Abstract 702: Renal Graft Survival and Patient Mortality in Wegener’s Granulomatosis (WG): A Case/Control Study
Phil Seo
Authors
C. L. Koening, C. A. Langford, H. L. Kirchner, A. O'Connor, E. Poggio, E. R. Mcfadden, G. S. Hoffman
Background
Wegener’s granulomatosis is an autoimmune disease characterized by the presence of a vasculitis that affects the small- and medium- caliber blood vessels. Patients with severe Wegener’s granulomatosis can develop a rapidly progressive glomerulonephritis that can quickly lead to end stage renal disease. Although dialysis is a life-saving therapy, we know that patients with end-stage renal disease who undergo renal transplant generally fare even better. This study examined outcomes among patients with Wegener’s granulomatosis, and compared those outcomes to those experienced by patients who received renal transplant for other indications.
Methods
Patients with Wegener’s granulomatosis who had received renal transplantation were identified by using the United States Renal System (USRDS) database. Each patient was matched to two control patients who had received renal transplant for another indication (predominantly diabetes-related renal failure). Matching criteria included age, gender, race, and transplant characteristics.
Results
Using the USRDS, 712 patients with Wegener’s granulomatosis who had received a renal transplant were identified; these patients were matched to 1424 control patients. The graft failure rate was slightly lower among patients with Wegener’s granulomatosis than among controls (22% versus 26%, P=0.04).
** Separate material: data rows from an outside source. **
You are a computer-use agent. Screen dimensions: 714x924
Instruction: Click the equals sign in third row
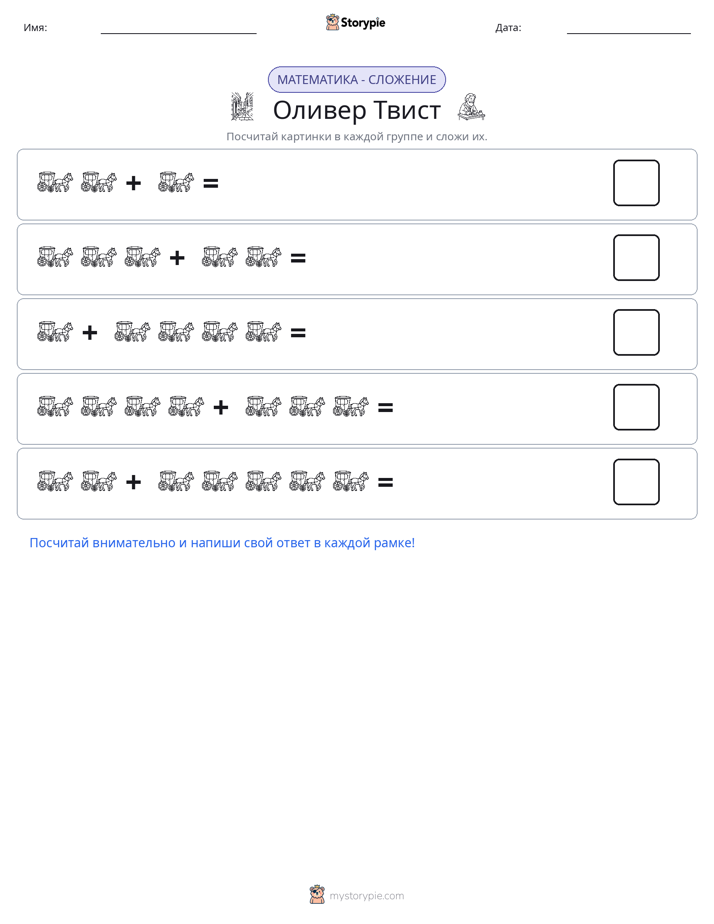[x=298, y=333]
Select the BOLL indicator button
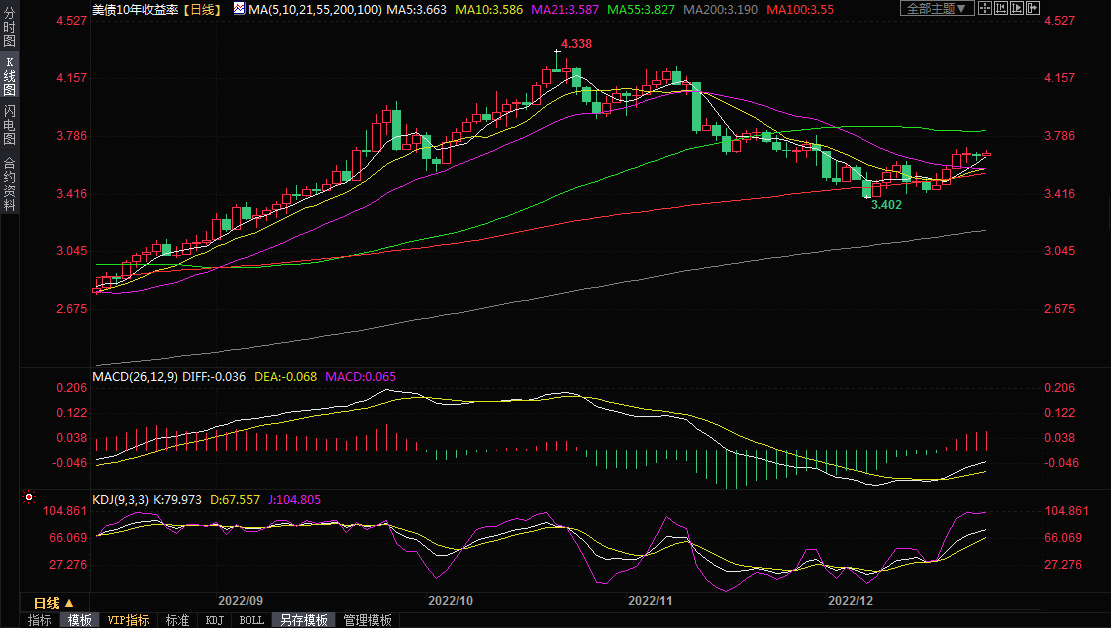Viewport: 1111px width, 628px height. click(251, 620)
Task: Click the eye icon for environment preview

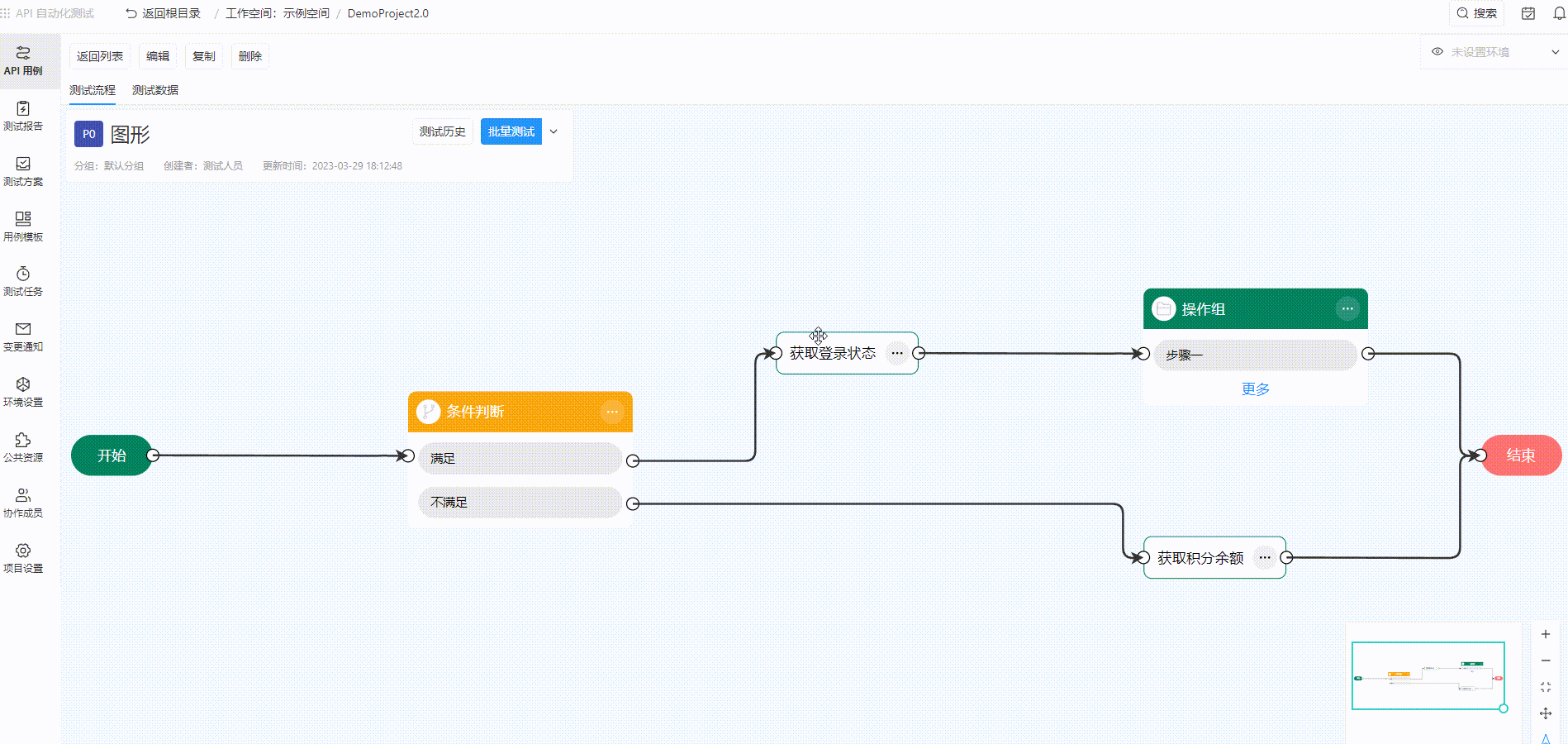Action: [1437, 51]
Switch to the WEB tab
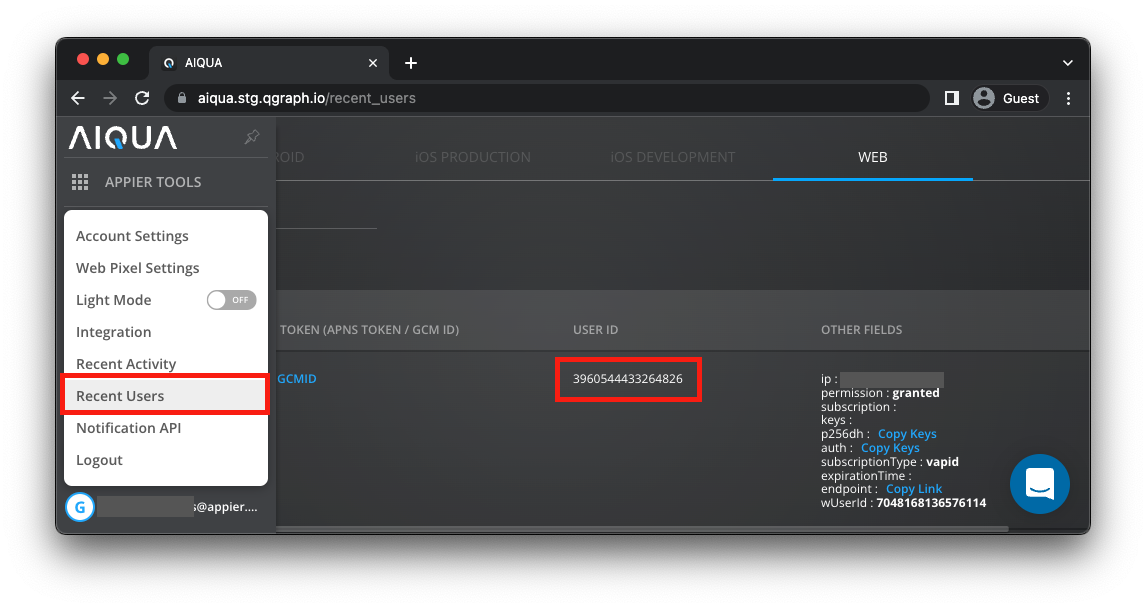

The most common cause of graft failure was chronic rejection; recurrent kidney disease was surprisingly low in both groups (4.4%). The 5 year kidney survival for patients with Wegener’s granulomatosis who had received a renal transplant was 86.9% (95% CI: 84.2-89.2), which was comparable to the renal survival among patients in the control population. All-cause mortality was also slightly lower among patients with Wegener’s granulomatosis than among control patients (19% versus 25%, P=0.002). The most common cause of death among patients with Wegener’s granulomatosis was infection (21%). The 5-year survival for patients with WG in this study was 89.9% (95% CI 87-4-91.9), which was not statistically different from the 5-year survival among the control population.
Conclusions
Patients with end-stage renal disease from Wegener’s granulomatosis who undergo renal transplant fare at least as well as patients who undergo renal transplant for other causes. Disease recurrence was a relatively uncommon cause of graft loss among these patients.
Editorial Comment
As the prognosis of patients with Wegener’s granulomatosis continues to improve, our attention must increasingly turn towards the long-term needs of our patients, including the need for renal replacement therapy. Some nephrologists have been reluctant to recommend renal transplant for patients with Wegener’s granulomatosis because the effects of vasculitis on the transplanted kidney have not been clear. This work demonstrates that the outcomes associated with renal transplantation among patients with Wegener’s granulomatosis are excellent. It is important to note that the control population in this study is quite heterogeneous, and may include at least some patients who were diagnosed with “idiopathic” renal failure, although this is unlikely to have significantly affected the results of this study.